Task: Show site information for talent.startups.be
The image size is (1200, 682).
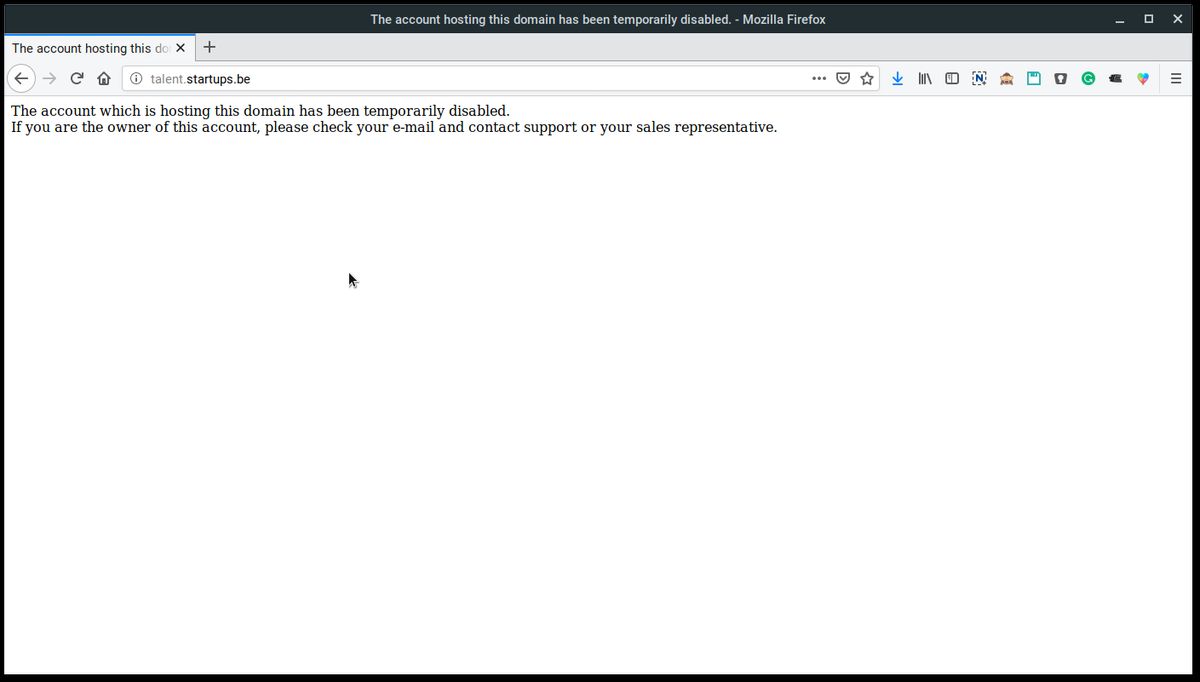Action: click(x=136, y=78)
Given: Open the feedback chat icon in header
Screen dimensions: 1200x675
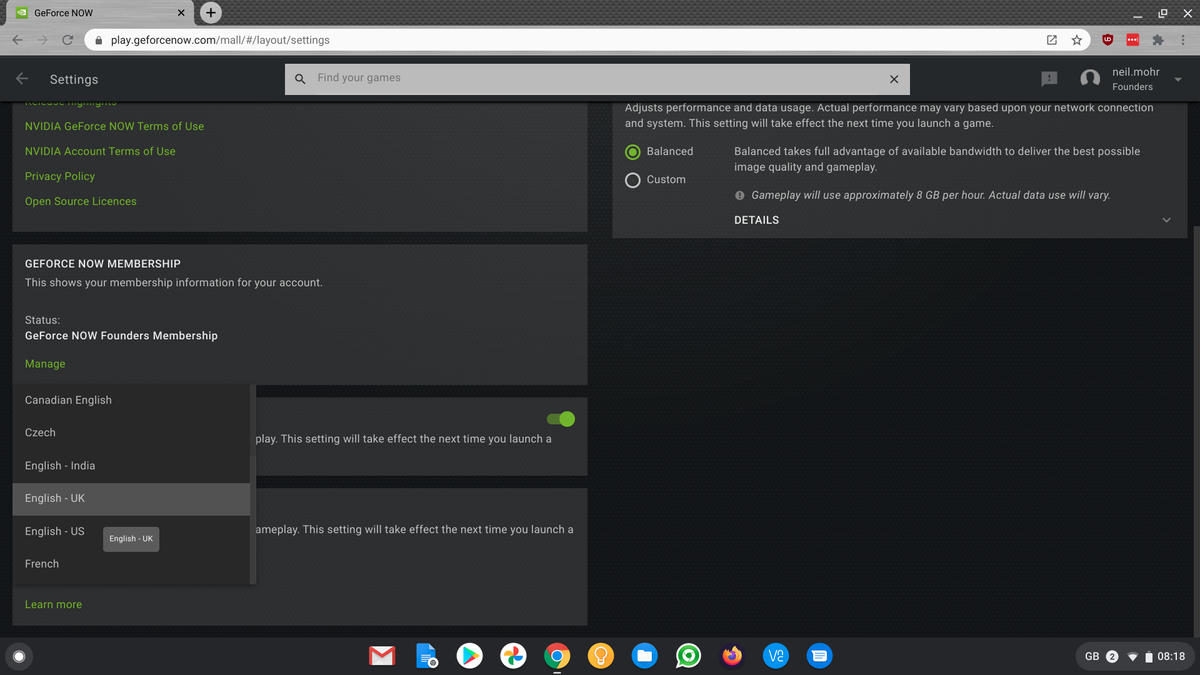Looking at the screenshot, I should click(x=1048, y=78).
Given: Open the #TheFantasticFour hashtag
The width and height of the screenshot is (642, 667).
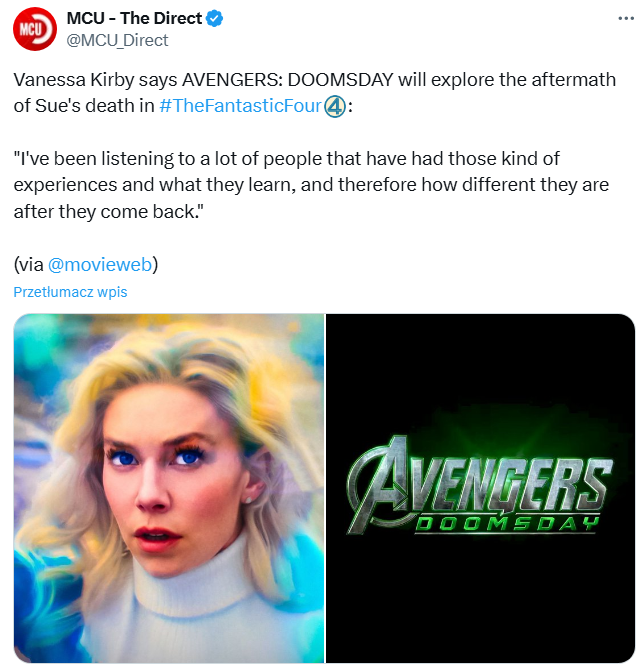Looking at the screenshot, I should coord(240,106).
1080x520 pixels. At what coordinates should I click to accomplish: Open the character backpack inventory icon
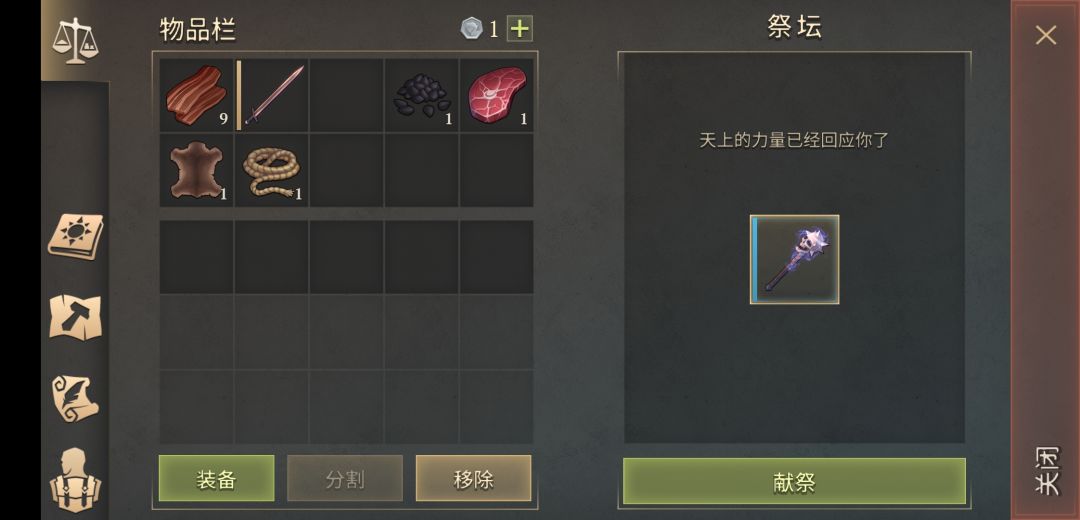(x=75, y=480)
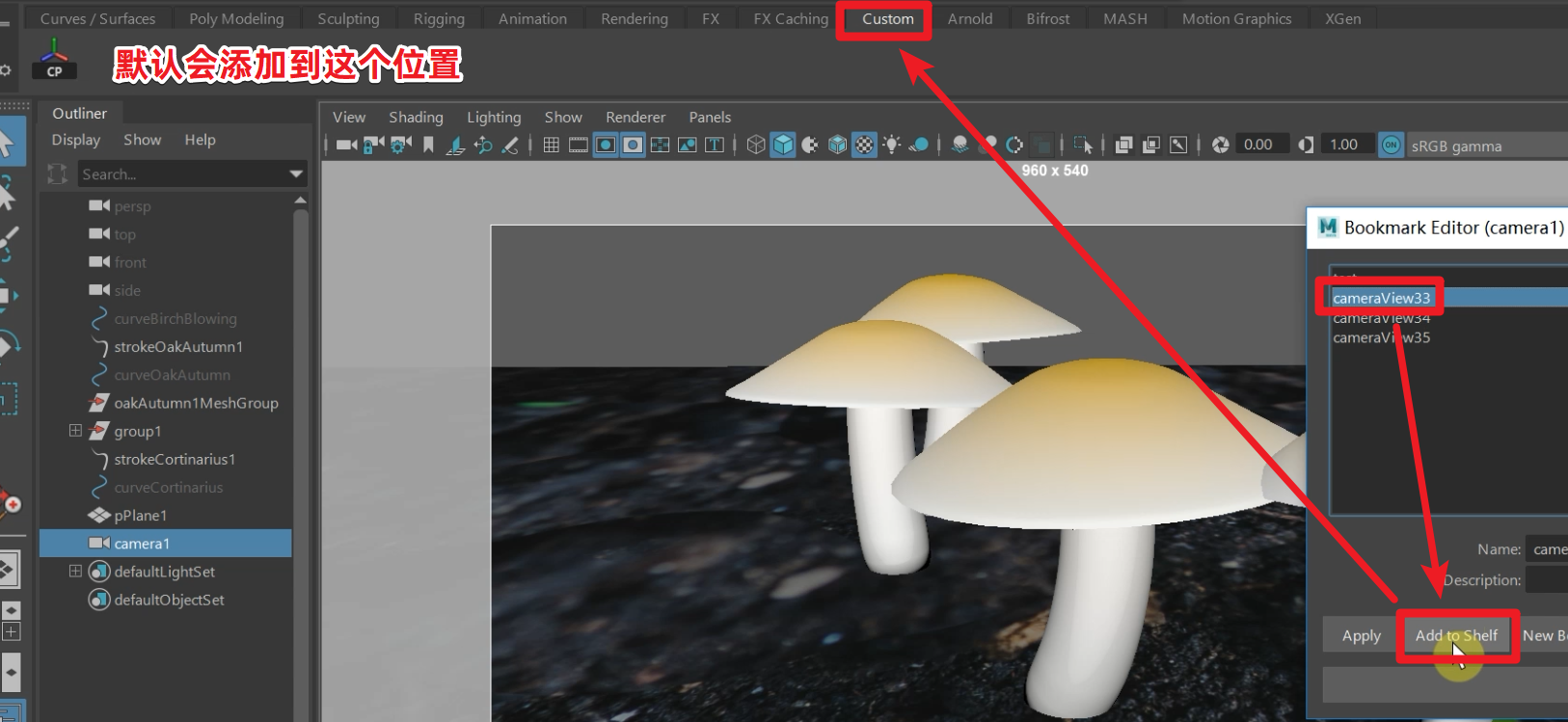Click the Image Plane icon
The height and width of the screenshot is (722, 1568).
[455, 145]
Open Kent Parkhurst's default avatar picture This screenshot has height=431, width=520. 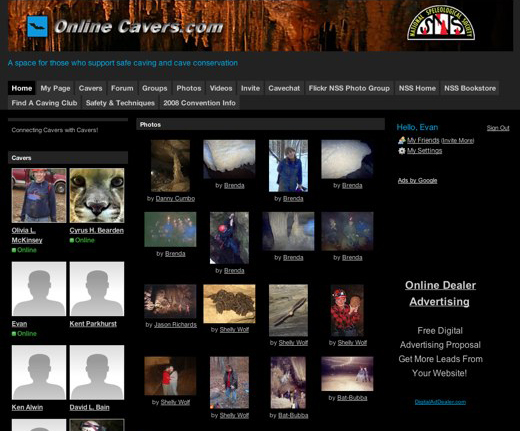click(x=97, y=289)
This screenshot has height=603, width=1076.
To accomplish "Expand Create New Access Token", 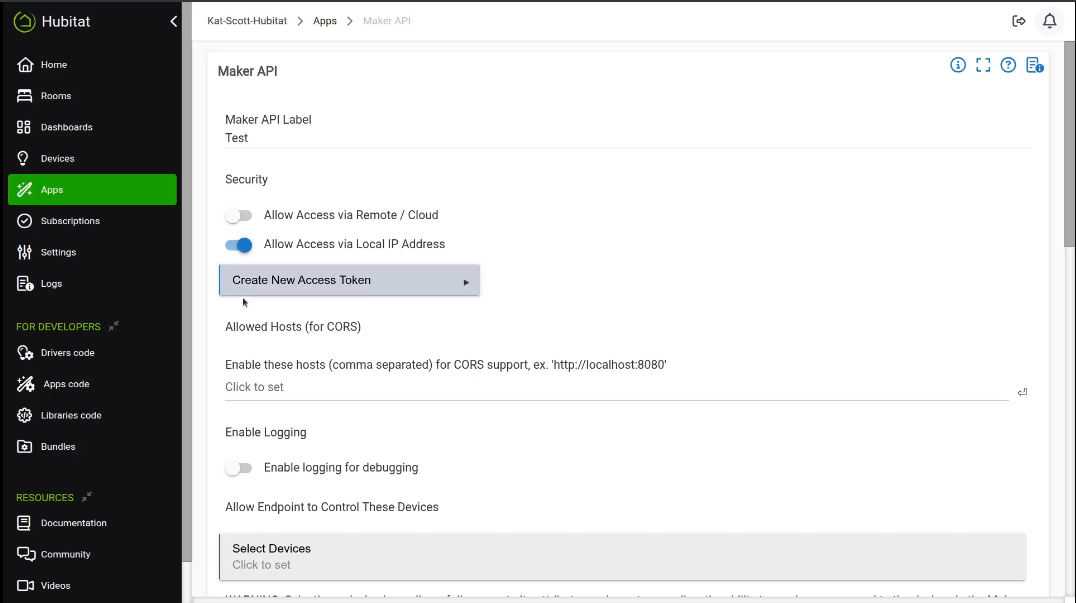I will [349, 280].
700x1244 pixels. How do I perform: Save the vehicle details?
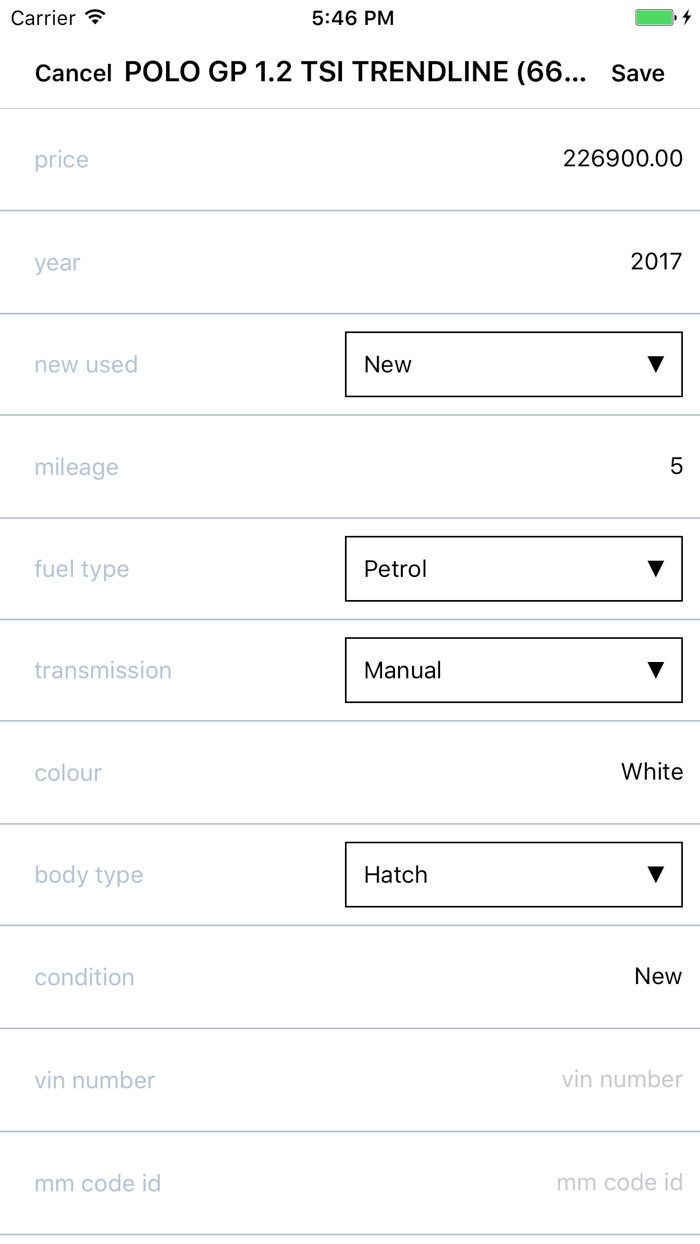(638, 73)
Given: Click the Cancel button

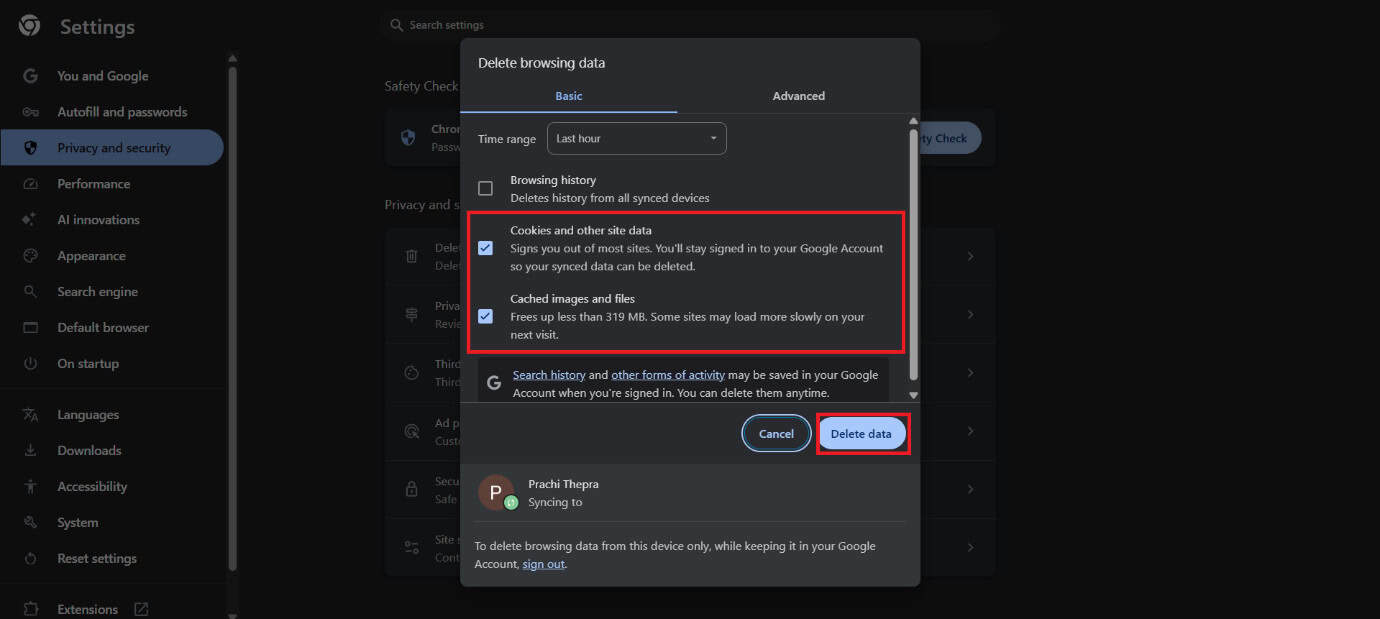Looking at the screenshot, I should tap(776, 434).
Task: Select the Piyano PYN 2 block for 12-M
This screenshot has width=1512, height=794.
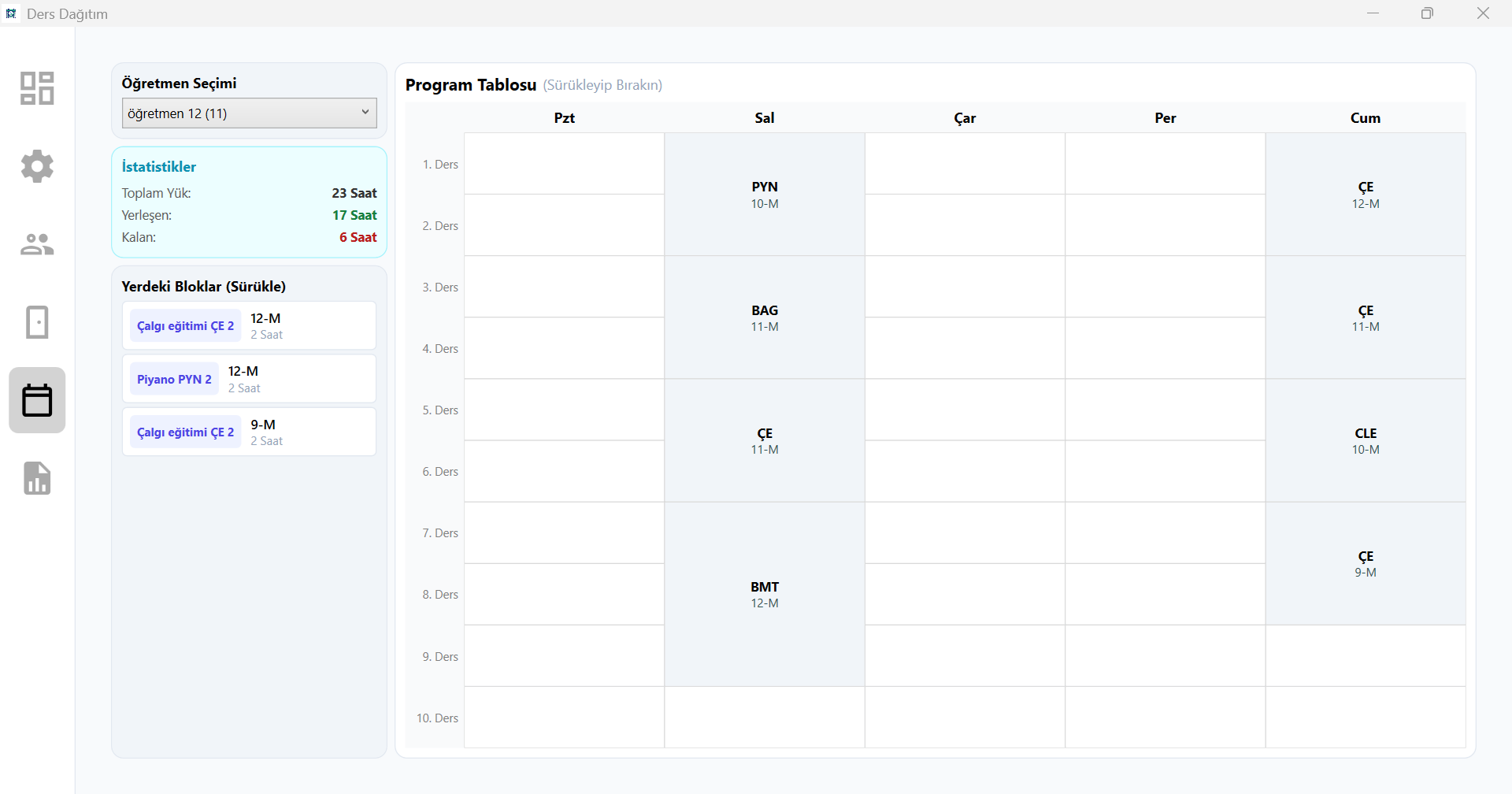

# [ASSIGNMENT]
Above are the entries; copy every line among them that contains the word "Task".

# [WRITTEN ANSWER]
Task: Show site information for talent.startups.be
Task: Select the Piyano PYN 2 block for 12-M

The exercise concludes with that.